Let me preface this diary by saying that I am, in general, a huge fan of Yale's famous Constitutional scholar Akhil Reed Amar. His legal and Constitutional philosophies are closely in line with my own, and I find his measured, didactic style preferable to equally intelligent but more bombastic legal scholars (see: Dershowitz, Alan.) The hallmark of Amar's philosophy is that the view that the Constitution was ultimately written as a pragmatic document flexible enough to conform to changing times. Sure, I disagreed with his assertion that a right to privacy isn't implicit in the Bill of Rights, but given his support of recognition for privacy rights due their "normalization" in multiple state constitutions and statutes, that seemed mostly semantic.
But there was one issue that he was tragically misguided on, and it's time he admitted it.
Recently, Amar discussed the upcoming Supreme Court decision on healthcare. Amar, who has been an outspoken defender of the law and its Constitutionality, recently said this in an interview with Ezra Klein:
“I’ve only mispredicted one big Supreme Court case in the last 20 years,” he told me. “That was Bush v. Gore. And I was able to internalize that by saying they only had a few minutes to think about it and they leapt to the wrong conclusion. If they decide this by 5-4, then yes, it’s disheartening to me, because my life was a fraud. Here I was, in my silly little office, thinking law mattered, and it really didn’t. What mattered was politics, money, party, and party loyalty.”
I don't think any of us here at DKos disagree with that statement. While perhaps a bit melodramatic, I would guess that nearly all of us share a similar sentiment. But what's especially interesting is his reference to "money" corrupting the law, given
this piece he co-authored in 2002. In it, he argues that McCain-Feingold was unConstitutional due its restrictions on "free speech." Incidentally, this was the central reason that the 5-4 majority in Citizens United overturned the law.
Now try as I might, I was unable to find anything Amar has written specifically about the Citizens United case, so maybe he has renounced his previous position. But if he hasn't, it's past time for him to admit that corporations attempting to manipulate the outcome of election by drowning out opposing voices will only lead to further corruption.

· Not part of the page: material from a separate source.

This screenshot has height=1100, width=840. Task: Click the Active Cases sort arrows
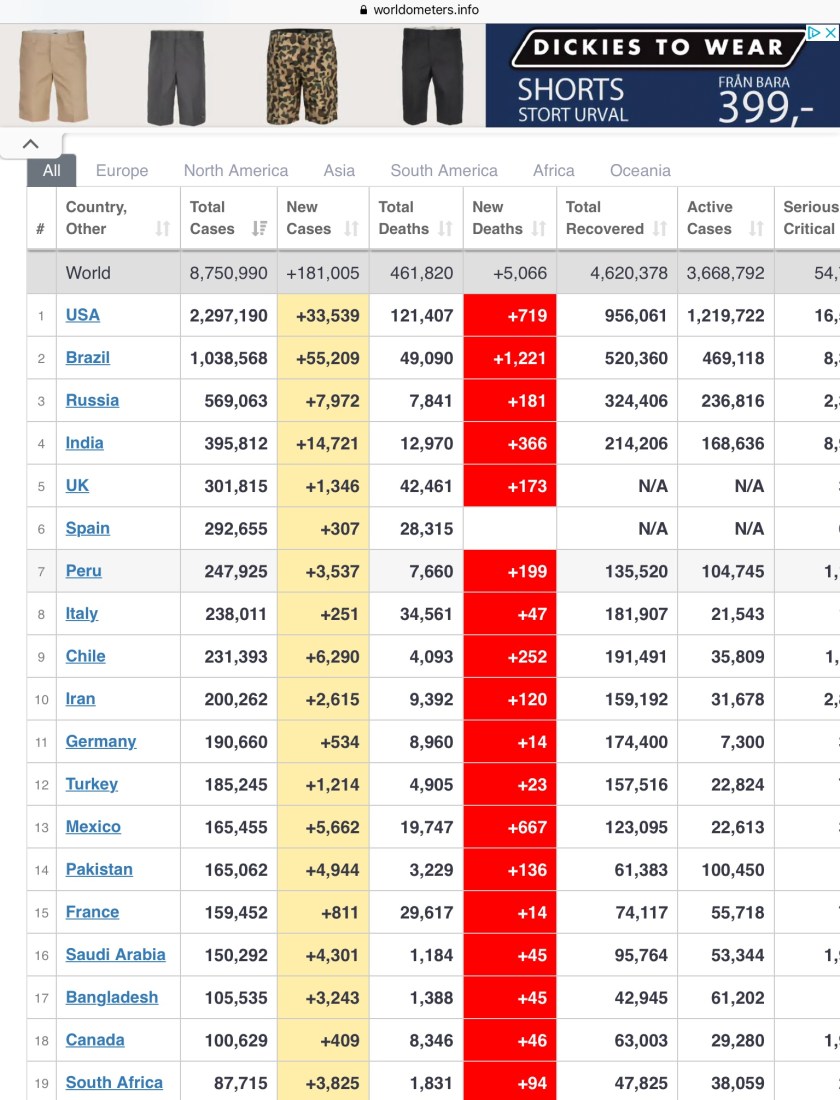[756, 229]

Now, you may not think that the two are related. After all, Citizens United pertained to corporate spending on elections, not challenges to current law. If that's your thought process, I'll leave with one final quote from Amar (this one from an earlier interview with Klein):
EK: A year ago, few legal scholars gave this case a serious chance of succeeding. Now the odds have dramatically shifted. What happened?
ARA: I would say it has been a normalizing process. In the media, and in conservative district courts, the illusion has been created that half the professoriate is with Randy Barnett and half is against him. That’s not the case:. But yesterday was profoundly disheartening. Until yesterday, almost no top constitutional law scholar was saying anything like this. Smart conservatives on the lower courts, like Jeff Sutton and Larry Silberman and Brett Kavanaugh, were saying, what are you talking about? But there has been this normalization process.
Huh. It's almost like unrestrained moneyed interests are prone to fucking with democracy.